My next tip is to try using an advanced hex-editor like ImHex to inspect the file. ImHex supports a "pattern" for PNG, which effectively gives you byte-level syntax highlighting, as well as letting you view the parsed structures of the file.

Related Materials and PNG Tricks

I recently made a PNG/MD5 hashquine which various people wrote about and discussed, including myself (I do plan on writing a proper blog post on it, eventually).

I also found a bug in Apple's PNG decoder, due to a poorly thought-out proprietary extension they made to the format. They've since fixed that instance of the bug, although it's still possible to trigger it using a slightly different approach. There was also related discussion and articles.

I made a proposal for a backwards-compatible extension to the PNG file format that enables the PNG decoding process to be parallelised. Others have made similar proposals, and it is likely that some variation will make it into a future version of the official PNG specification.

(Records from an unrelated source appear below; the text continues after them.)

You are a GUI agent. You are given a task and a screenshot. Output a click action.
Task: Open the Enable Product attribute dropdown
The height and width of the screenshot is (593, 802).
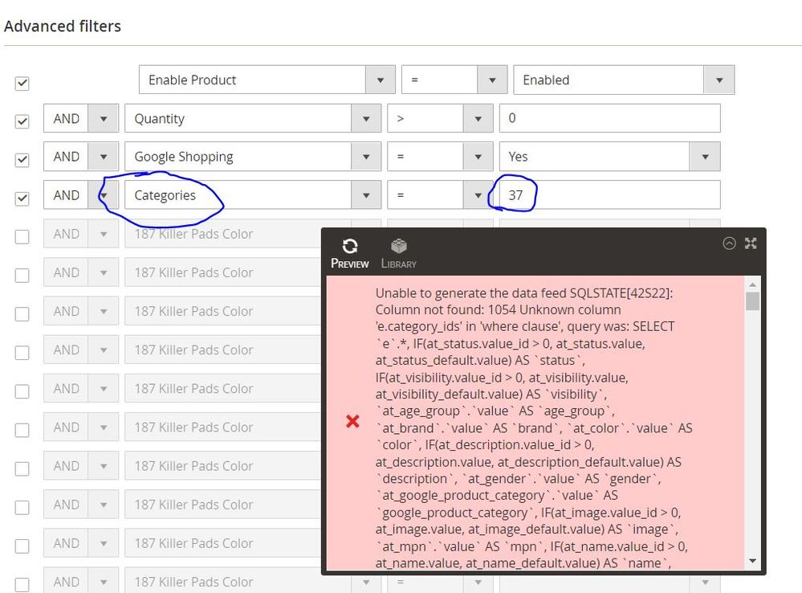[380, 80]
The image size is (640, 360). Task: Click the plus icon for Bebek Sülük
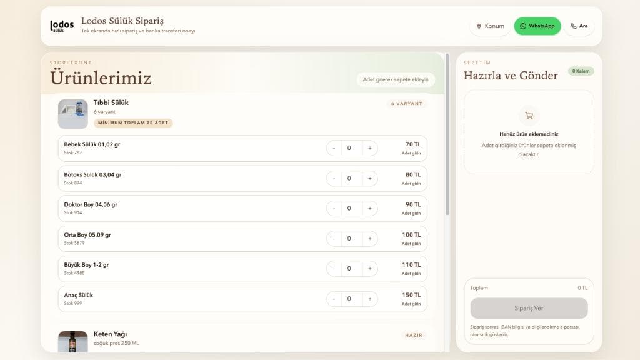[371, 148]
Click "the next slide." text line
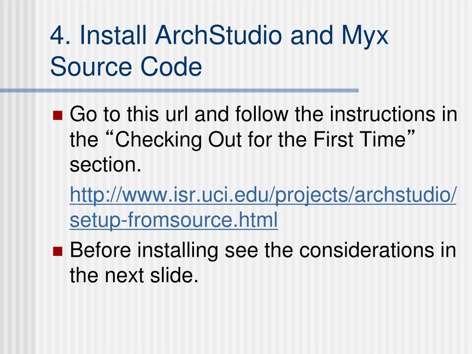Viewport: 472px width, 354px height. pyautogui.click(x=134, y=275)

I found an edge-case in Twitter's image upload pipeline that allows PNG/ZIP polyglot files to be hosted on their CDN. Related article. I abused the same trick to upload web-streamable 4K 60fps video (a feature Twitter is yet to officially support!).

PNG also supports "Adam7" interlacing, which I abused to create a crude form of animated PNG (without using APNG, heh). Related discussion.

Maybe now you believe me when I say it's my favourite file format?